-- THE PROBLEM --
An exact transcription is needed, starting with the line that contains "Instruction: Collapse the Sudarytojai" and ending with the last line of the records.

Stored items
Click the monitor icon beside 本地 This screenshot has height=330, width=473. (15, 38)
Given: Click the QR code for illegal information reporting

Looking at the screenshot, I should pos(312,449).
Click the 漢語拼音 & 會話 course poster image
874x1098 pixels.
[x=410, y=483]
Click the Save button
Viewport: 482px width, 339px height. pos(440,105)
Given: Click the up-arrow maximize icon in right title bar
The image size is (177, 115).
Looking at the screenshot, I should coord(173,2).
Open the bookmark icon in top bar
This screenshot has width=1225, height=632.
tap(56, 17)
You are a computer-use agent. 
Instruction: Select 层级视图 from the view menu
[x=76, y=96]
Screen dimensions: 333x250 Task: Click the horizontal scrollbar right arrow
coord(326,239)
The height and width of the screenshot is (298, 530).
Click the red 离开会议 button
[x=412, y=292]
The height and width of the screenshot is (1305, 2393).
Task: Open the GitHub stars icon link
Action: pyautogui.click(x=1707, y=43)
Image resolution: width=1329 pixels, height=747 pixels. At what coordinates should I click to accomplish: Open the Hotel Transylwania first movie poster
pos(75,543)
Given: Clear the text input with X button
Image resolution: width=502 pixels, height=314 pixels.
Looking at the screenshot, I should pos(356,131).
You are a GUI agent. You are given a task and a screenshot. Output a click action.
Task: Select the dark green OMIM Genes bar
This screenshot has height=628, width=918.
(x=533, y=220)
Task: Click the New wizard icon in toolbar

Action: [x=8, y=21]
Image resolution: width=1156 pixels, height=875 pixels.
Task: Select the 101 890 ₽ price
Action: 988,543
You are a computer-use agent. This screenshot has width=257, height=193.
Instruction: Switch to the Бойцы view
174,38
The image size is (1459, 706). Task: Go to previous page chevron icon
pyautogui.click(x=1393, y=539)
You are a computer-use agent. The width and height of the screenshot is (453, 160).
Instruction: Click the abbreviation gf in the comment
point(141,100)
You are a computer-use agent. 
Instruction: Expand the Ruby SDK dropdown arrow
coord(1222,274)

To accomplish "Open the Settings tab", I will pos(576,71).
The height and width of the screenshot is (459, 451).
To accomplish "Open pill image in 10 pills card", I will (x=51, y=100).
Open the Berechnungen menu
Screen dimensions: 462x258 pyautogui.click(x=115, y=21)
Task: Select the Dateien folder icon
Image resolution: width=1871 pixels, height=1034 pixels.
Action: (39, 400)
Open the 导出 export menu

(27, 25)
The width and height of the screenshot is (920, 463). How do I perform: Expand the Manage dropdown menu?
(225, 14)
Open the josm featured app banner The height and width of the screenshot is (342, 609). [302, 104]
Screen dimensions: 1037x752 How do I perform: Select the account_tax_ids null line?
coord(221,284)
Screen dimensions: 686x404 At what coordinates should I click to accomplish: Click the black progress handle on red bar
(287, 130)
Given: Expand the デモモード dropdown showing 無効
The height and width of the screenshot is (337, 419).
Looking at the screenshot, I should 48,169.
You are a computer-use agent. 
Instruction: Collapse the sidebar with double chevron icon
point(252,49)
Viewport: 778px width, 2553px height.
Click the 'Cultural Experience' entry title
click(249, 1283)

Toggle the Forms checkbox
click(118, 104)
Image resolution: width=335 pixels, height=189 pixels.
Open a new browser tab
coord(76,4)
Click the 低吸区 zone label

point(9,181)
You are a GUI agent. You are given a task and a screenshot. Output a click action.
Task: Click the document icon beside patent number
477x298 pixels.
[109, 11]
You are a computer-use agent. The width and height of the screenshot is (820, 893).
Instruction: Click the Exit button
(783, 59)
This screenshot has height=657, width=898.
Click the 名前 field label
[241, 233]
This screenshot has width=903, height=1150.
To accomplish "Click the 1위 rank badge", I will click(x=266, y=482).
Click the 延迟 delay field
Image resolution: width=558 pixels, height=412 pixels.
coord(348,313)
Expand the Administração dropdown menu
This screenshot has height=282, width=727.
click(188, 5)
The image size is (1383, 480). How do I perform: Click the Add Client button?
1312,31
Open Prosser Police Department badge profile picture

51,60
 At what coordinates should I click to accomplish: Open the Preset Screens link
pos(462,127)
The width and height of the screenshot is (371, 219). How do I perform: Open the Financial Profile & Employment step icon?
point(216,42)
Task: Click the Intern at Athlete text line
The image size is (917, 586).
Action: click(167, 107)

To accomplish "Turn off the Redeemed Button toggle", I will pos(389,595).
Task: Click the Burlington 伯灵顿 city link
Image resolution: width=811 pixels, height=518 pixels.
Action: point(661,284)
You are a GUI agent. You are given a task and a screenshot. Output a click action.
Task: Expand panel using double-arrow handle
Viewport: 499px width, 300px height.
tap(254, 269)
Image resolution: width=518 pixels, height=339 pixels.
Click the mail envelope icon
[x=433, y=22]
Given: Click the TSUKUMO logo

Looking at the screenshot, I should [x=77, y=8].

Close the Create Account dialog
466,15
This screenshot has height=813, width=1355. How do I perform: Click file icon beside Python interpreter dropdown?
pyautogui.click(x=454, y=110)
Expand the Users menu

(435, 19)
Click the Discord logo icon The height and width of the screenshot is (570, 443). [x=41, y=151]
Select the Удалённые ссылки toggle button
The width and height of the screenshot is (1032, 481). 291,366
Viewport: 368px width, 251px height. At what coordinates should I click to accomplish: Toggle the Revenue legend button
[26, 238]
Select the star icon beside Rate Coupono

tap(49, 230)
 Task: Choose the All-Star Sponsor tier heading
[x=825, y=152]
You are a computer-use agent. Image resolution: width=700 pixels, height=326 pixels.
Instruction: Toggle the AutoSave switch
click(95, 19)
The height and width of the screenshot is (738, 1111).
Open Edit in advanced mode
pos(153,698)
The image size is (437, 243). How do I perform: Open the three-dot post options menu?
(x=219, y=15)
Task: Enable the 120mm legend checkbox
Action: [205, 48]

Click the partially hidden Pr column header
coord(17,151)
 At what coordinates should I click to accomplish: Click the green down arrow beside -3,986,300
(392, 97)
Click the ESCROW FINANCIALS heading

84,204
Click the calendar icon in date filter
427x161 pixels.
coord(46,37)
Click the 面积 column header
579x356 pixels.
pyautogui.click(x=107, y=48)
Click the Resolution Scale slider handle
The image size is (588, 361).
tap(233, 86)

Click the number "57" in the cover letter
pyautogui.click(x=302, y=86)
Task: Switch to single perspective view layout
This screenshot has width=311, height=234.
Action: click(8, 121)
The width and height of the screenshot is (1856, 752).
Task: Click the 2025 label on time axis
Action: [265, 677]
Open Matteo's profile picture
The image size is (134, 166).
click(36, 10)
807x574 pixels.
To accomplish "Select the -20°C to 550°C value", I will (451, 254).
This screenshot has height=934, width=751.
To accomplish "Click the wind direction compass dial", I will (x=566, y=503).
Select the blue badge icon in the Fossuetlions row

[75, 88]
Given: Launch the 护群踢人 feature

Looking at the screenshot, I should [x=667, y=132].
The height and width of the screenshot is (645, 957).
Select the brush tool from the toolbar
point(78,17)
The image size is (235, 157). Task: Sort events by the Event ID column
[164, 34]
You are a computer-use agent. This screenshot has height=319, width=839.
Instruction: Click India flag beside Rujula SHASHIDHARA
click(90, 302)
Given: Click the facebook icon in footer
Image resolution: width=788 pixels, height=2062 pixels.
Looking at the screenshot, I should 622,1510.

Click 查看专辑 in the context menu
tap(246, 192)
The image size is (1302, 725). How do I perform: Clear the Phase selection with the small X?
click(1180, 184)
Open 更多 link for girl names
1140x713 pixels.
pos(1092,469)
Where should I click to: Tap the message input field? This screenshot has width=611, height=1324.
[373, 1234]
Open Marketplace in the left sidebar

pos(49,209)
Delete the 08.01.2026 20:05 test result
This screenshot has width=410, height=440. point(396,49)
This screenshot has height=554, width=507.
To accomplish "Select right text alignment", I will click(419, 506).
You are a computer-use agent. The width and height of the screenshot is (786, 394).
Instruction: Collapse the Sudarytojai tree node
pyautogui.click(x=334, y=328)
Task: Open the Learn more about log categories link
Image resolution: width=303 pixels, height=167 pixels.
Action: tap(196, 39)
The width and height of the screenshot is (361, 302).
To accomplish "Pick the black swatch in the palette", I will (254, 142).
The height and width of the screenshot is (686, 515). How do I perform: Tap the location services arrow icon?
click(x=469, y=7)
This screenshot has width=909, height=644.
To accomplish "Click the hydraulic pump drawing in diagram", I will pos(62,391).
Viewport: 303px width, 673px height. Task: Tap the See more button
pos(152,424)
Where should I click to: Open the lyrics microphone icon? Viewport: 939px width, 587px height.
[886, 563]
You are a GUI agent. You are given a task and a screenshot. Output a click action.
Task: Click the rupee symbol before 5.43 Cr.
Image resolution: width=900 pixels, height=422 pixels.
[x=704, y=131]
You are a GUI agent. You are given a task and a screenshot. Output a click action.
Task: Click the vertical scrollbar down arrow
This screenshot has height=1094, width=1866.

-- TASK SOLUTION --
Instruction: Collapse the Sudarytojai tree node
pyautogui.click(x=334, y=328)
Task: Open the Learn more about log categories link
Image resolution: width=303 pixels, height=167 pixels.
Action: tap(196, 39)
The width and height of the screenshot is (361, 302).
To accomplish "Pick the black swatch in the palette", I will (254, 142).
The height and width of the screenshot is (686, 515). How do I perform: Tap the location services arrow icon?
click(x=469, y=7)
This screenshot has width=909, height=644.
To accomplish "Click the hydraulic pump drawing in diagram", I will pos(62,391).
Viewport: 303px width, 673px height. Task: Tap the See more button
pos(152,424)
Where should I click to: Open the lyrics microphone icon? Viewport: 939px width, 587px height.
[886, 563]
You are a GUI agent. You are given a task and a screenshot. Output a click action.
Task: Click the rupee symbol before 5.43 Cr.
Image resolution: width=900 pixels, height=422 pixels.
[x=704, y=131]
You are a GUI agent. You are given a task and a screenshot. Output a click action.
Task: Click the vertical scrollbar down arrow
This screenshot has height=1094, width=1866.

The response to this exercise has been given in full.